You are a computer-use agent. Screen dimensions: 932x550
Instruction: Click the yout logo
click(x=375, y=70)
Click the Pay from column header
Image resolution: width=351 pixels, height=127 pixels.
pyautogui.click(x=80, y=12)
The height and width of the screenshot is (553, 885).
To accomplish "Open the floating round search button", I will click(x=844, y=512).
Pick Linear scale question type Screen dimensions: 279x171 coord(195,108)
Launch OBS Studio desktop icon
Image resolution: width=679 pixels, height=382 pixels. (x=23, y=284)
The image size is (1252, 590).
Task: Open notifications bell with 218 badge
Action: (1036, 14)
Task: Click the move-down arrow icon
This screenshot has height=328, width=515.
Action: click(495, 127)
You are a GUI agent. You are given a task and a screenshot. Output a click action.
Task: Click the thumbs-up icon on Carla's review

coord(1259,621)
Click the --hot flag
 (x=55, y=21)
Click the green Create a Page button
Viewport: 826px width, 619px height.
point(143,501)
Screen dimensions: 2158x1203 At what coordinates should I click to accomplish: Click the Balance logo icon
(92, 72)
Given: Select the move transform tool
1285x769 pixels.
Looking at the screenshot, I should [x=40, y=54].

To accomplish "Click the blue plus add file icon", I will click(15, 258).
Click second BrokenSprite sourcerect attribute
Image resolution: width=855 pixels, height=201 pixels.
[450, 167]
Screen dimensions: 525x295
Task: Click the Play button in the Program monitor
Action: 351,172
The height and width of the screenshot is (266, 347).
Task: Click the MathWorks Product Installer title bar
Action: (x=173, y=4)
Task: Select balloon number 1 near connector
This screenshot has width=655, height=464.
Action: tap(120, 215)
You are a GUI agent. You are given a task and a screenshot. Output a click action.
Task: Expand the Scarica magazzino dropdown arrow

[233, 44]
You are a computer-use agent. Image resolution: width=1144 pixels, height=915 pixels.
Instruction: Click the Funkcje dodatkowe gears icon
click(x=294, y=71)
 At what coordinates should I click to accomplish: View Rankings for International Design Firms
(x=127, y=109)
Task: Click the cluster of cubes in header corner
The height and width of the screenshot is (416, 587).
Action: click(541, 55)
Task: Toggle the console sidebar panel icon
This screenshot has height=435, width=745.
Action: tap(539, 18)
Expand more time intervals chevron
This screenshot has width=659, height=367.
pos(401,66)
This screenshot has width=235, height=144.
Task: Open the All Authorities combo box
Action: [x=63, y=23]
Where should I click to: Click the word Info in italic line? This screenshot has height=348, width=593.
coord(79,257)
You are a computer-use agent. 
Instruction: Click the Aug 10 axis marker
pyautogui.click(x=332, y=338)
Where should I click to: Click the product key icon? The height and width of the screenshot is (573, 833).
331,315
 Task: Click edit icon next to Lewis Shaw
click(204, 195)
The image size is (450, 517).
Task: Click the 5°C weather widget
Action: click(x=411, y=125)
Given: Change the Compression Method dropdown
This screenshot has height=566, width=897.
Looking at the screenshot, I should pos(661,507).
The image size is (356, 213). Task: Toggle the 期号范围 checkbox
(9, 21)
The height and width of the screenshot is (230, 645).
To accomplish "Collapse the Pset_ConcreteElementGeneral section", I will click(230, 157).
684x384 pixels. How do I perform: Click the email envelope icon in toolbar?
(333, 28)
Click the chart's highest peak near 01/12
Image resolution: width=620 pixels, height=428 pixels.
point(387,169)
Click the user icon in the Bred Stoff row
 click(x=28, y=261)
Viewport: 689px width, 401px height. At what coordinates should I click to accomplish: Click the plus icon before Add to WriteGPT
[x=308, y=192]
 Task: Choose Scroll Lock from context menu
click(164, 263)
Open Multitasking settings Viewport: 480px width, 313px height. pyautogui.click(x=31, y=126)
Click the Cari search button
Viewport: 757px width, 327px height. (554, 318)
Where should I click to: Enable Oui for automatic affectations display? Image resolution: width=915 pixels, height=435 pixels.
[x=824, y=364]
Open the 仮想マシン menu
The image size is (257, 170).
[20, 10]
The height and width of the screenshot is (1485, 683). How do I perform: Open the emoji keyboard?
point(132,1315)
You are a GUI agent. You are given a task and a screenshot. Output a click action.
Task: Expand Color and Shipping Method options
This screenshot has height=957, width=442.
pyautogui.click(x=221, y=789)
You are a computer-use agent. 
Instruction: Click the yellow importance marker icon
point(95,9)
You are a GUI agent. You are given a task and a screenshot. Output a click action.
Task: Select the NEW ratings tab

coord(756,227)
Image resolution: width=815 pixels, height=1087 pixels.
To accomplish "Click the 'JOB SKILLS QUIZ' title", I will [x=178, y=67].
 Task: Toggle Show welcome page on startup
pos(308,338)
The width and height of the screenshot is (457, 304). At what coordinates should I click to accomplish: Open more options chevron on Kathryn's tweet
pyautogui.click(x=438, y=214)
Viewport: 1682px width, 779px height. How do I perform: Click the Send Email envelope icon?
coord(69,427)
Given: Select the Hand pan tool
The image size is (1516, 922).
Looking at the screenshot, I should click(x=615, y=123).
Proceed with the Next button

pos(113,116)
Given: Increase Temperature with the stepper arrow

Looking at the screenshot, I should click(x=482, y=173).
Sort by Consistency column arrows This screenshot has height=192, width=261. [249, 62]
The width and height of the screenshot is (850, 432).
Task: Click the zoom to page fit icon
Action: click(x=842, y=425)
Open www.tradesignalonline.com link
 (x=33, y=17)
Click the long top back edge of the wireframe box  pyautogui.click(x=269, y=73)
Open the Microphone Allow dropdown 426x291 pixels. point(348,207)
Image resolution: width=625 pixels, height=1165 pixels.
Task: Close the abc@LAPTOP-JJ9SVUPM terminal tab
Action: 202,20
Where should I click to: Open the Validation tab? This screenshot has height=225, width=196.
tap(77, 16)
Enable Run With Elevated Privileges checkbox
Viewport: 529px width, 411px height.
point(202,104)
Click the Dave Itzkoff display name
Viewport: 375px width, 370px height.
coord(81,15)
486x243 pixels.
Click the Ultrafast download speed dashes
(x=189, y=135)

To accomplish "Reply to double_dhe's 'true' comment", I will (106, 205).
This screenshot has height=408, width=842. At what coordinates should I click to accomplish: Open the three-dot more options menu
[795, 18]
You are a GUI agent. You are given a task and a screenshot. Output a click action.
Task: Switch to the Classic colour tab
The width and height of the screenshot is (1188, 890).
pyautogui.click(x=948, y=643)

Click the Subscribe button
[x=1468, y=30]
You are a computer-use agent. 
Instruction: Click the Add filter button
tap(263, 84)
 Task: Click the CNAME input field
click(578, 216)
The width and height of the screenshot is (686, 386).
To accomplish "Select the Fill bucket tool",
━━━━━━━━━━━━━━━━
**What needs to be done**.
Copy out the data in full, exactly.

**Response box**.
You are a computer-use agent. Screen dimensions: 932x550
Instruction: Click the yout logo
click(x=375, y=70)
Click the Pay from column header
Image resolution: width=351 pixels, height=127 pixels.
pyautogui.click(x=80, y=12)
The height and width of the screenshot is (553, 885).
To accomplish "Open the floating round search button", I will click(x=844, y=512).
Pick Linear scale question type Screen dimensions: 279x171 coord(195,108)
Launch OBS Studio desktop icon
Image resolution: width=679 pixels, height=382 pixels. (x=23, y=284)
The image size is (1252, 590).
Task: Open notifications bell with 218 badge
Action: (1036, 14)
Task: Click the move-down arrow icon
This screenshot has height=328, width=515.
Action: click(495, 127)
You are a GUI agent. You are given a task and a screenshot. Output a click action.
Task: Click the thumbs-up icon on Carla's review

coord(1259,621)
Click the --hot flag
 (x=55, y=21)
Click the green Create a Page button
Viewport: 826px width, 619px height.
point(143,501)
Screen dimensions: 2158x1203 At what coordinates should I click to accomplish: Click the Balance logo icon
(92, 72)
Given: Select the move transform tool
1285x769 pixels.
Looking at the screenshot, I should [x=40, y=54].

To accomplish "Click the blue plus add file icon", I will click(15, 258).
Click second BrokenSprite sourcerect attribute
Image resolution: width=855 pixels, height=201 pixels.
[450, 167]
Screen dimensions: 525x295
Task: Click the Play button in the Program monitor
Action: 351,172
The height and width of the screenshot is (266, 347).
Task: Click the MathWorks Product Installer title bar
Action: (x=173, y=4)
Task: Select balloon number 1 near connector
This screenshot has width=655, height=464.
Action: tap(120, 215)
You are a GUI agent. You are given a task and a screenshot. Output a click action.
Task: Expand the Scarica magazzino dropdown arrow

[233, 44]
You are a computer-use agent. Image resolution: width=1144 pixels, height=915 pixels.
Instruction: Click the Funkcje dodatkowe gears icon
click(x=294, y=71)
 At what coordinates should I click to accomplish: View Rankings for International Design Firms
(x=127, y=109)
Task: Click the cluster of cubes in header corner
The height and width of the screenshot is (416, 587).
Action: click(541, 55)
Task: Toggle the console sidebar panel icon
This screenshot has height=435, width=745.
Action: tap(539, 18)
Expand more time intervals chevron
This screenshot has width=659, height=367.
pos(401,66)
This screenshot has width=235, height=144.
Task: Open the All Authorities combo box
Action: [x=63, y=23]
Where should I click to: Click the word Info in italic line? This screenshot has height=348, width=593.
coord(79,257)
You are a computer-use agent. 
Instruction: Click the Aug 10 axis marker
pyautogui.click(x=332, y=338)
Where should I click to: Click the product key icon? The height and width of the screenshot is (573, 833).
331,315
 Task: Click edit icon next to Lewis Shaw
click(204, 195)
The image size is (450, 517).
Task: Click the 5°C weather widget
Action: click(x=411, y=125)
Given: Change the Compression Method dropdown
This screenshot has height=566, width=897.
Looking at the screenshot, I should pos(661,507).
The image size is (356, 213). Task: Toggle the 期号范围 checkbox
(9, 21)
The height and width of the screenshot is (230, 645).
To accomplish "Collapse the Pset_ConcreteElementGeneral section", I will click(230, 157).
684x384 pixels. How do I perform: Click the email envelope icon in toolbar?
(333, 28)
Click the chart's highest peak near 01/12
Image resolution: width=620 pixels, height=428 pixels.
point(387,169)
Click the user icon in the Bred Stoff row
 click(x=28, y=261)
Viewport: 689px width, 401px height. At what coordinates should I click to accomplish: Click the plus icon before Add to WriteGPT
[x=308, y=192]
 Task: Choose Scroll Lock from context menu
click(164, 263)
Open Multitasking settings Viewport: 480px width, 313px height. pyautogui.click(x=31, y=126)
Click the Cari search button
Viewport: 757px width, 327px height. (554, 318)
Where should I click to: Enable Oui for automatic affectations display? Image resolution: width=915 pixels, height=435 pixels.
[x=824, y=364]
Open the 仮想マシン menu
The image size is (257, 170).
[20, 10]
The height and width of the screenshot is (1485, 683). How do I perform: Open the emoji keyboard?
point(132,1315)
You are a GUI agent. You are given a task and a screenshot. Output a click action.
Task: Expand Color and Shipping Method options
This screenshot has height=957, width=442.
pyautogui.click(x=221, y=789)
You are a computer-use agent. 
Instruction: Click the yellow importance marker icon
point(95,9)
You are a GUI agent. You are given a task and a screenshot. Output a click action.
Task: Select the NEW ratings tab

coord(756,227)
Image resolution: width=815 pixels, height=1087 pixels.
To accomplish "Click the 'JOB SKILLS QUIZ' title", I will [x=178, y=67].
 Task: Toggle Show welcome page on startup
pos(308,338)
The width and height of the screenshot is (457, 304). At what coordinates should I click to accomplish: Open more options chevron on Kathryn's tweet
pyautogui.click(x=438, y=214)
Viewport: 1682px width, 779px height. How do I perform: Click the Send Email envelope icon?
coord(69,427)
Given: Select the Hand pan tool
The image size is (1516, 922).
Looking at the screenshot, I should click(x=615, y=123).
Proceed with the Next button

pos(113,116)
Given: Increase Temperature with the stepper arrow

Looking at the screenshot, I should click(x=482, y=173).
Sort by Consistency column arrows This screenshot has height=192, width=261. [249, 62]
The width and height of the screenshot is (850, 432).
Task: Click the zoom to page fit icon
Action: click(x=842, y=425)
Open www.tradesignalonline.com link
 (x=33, y=17)
Click the long top back edge of the wireframe box  pyautogui.click(x=269, y=73)
Open the Microphone Allow dropdown 426x291 pixels. point(348,207)
Image resolution: width=625 pixels, height=1165 pixels.
Task: Close the abc@LAPTOP-JJ9SVUPM terminal tab
Action: 202,20
Where should I click to: Open the Validation tab? This screenshot has height=225, width=196.
tap(77, 16)
Enable Run With Elevated Privileges checkbox
Viewport: 529px width, 411px height.
point(202,104)
Click the Dave Itzkoff display name
Viewport: 375px width, 370px height.
coord(81,15)
486x243 pixels.
Click the Ultrafast download speed dashes
(x=189, y=135)

To accomplish "Reply to double_dhe's 'true' comment", I will (106, 205).
This screenshot has height=408, width=842. At what coordinates should I click to accomplish: Open the three-dot more options menu
[795, 18]
You are a GUI agent. You are given a task and a screenshot. Output a click action.
Task: Switch to the Classic colour tab
The width and height of the screenshot is (1188, 890).
pyautogui.click(x=948, y=643)

Click the Subscribe button
[x=1468, y=30]
You are a computer-use agent. 
Instruction: Click the Add filter button
tap(263, 84)
 Task: Click the CNAME input field
click(578, 216)
The width and height of the screenshot is (686, 386).
To accomplish "Select the Fill bucket tool",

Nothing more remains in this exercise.